Problem A
Rewrite the paragraph of the Commvault article that begins "That list includes" as a short list, keeping its main facts.
Problem B
Transcribe the Commvault article word for word from "Marco Fanizzi, vice-president" to "a growth area.".
Problem C
Pick up the Commvault article after its final sentence and continue it.

Page text
The vendor has been hosting its Connections event and put the focus on not only data management but information security, with the company keen to highlight the ransomware area.
Marco Fanizzi, vice-president and general manager, EMEA at Commvault, said there were three main areas where the business was expecting growth as the world starts to move beyond Covid-19.
That list includes protecting data from malicious attack and ransomware, using the cloud as an operating model with the flexibility to manage data on and off-premise, and finally the firm is expecting software as a service (SaaS) to be a growth area.
“Covid-19 has been an unprecedented wake-up call and it has reminded organisations around the world of the importance of resilience, agility and scalability of systems and to accelerate the digital transformation of the business,” said Fanizzi.
“Many companies are struggling for their lives to stay in business and stay competitive and keep innovating. The cloud as a model is fast becoming the only viable answer to these imperatives.”
He said the focus on data had never been greater and the pandemic had only underlined its importance. “Data is a real-time currency, it is an intellectual asset, it is a competitive advantage and it has an element of risk and is the starting point for every business plan,” he said. “Never before, in many years of work in this sector, have I seen data being so central to every discussion.”
Mark Jow, vice-president technical services at Commvault, added some more details to where the impact of digital transformation would influence demand, talking about not only data protection, but acknowledging that containers and automation would also be investment areas.

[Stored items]

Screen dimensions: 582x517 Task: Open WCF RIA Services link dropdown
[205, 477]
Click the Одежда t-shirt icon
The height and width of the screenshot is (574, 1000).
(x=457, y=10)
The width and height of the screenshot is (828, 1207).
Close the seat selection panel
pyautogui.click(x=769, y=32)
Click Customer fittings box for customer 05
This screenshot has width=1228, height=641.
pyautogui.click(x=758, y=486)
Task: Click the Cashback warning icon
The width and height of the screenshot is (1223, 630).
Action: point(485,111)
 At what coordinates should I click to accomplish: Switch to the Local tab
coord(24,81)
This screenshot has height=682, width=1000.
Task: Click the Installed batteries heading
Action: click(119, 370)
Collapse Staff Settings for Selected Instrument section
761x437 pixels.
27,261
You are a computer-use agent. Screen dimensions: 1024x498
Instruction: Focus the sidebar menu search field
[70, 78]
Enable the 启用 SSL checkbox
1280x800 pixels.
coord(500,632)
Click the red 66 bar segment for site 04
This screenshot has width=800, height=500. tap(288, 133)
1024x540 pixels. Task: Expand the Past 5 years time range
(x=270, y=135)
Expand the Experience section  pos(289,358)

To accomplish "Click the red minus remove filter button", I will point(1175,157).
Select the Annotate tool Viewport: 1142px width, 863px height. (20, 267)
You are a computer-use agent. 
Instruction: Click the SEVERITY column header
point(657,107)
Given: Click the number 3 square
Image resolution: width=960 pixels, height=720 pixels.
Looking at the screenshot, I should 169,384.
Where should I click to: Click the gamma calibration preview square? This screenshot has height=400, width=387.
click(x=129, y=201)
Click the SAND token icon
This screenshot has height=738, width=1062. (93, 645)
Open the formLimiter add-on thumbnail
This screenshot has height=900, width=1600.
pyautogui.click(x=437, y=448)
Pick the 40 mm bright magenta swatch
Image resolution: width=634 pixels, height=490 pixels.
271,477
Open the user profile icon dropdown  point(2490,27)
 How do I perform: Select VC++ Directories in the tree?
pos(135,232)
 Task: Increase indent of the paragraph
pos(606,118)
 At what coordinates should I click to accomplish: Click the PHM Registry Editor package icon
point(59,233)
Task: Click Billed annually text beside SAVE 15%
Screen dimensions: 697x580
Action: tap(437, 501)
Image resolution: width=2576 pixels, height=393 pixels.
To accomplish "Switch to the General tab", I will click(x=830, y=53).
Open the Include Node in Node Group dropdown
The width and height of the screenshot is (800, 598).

Exercise response A
Commvault's expected growth areas:
- Protecting data from malicious attack and ransomware
- Using the cloud as an operating model, with the flexibility to manage data on and off-premise
- Software as a service (SaaS)

Exercise response B
Marco Fanizzi, vice-president and general manager, EMEA at Commvault, said there were three main areas where the business was expecting growth as the world starts to move beyond Covid-19.
That list includes protecting data from malicious attack and ransomware, using the cloud as an operating model with the flexibility to manage data on and off-premise, and finally the firm is expecting software as a service (SaaS) to be a growth area.

Exercise response C
“Accelerating digital transformation is a key area, especially as we see those businesses that survived and thrived during the pandemic were the ones that had a strong digital capability or an as-a-service presence,” he said.
On the ransomware front, Nigel Tozer, director solutions marketing at Commvault, said that not only had the number of attacks risen significantly, but criminals were targeting backup platforms to strip users of that protection.
“It’s no longer focusing on end-users and their PCs at home, it’s targeting commercial and public sector organisations because they know that is where the big money is,” he said. “Ransomware is getting smarter, the way it is deployed is getting smarter and they are attacking backup technologies.
“The simple reason is that if you have good backup and disaster recovery in place, then you don’t pay the ransom.”
Tozer said that as well as making plans to protect data and have recovery plans tested and ready to go, there was an increasing need to think about the integrity of the backup system.
“What can you do today?” he said. “Review your current position, and have you put in place the training and cyber security patching that you could? And is your backup system hardened and are the backups immutable?”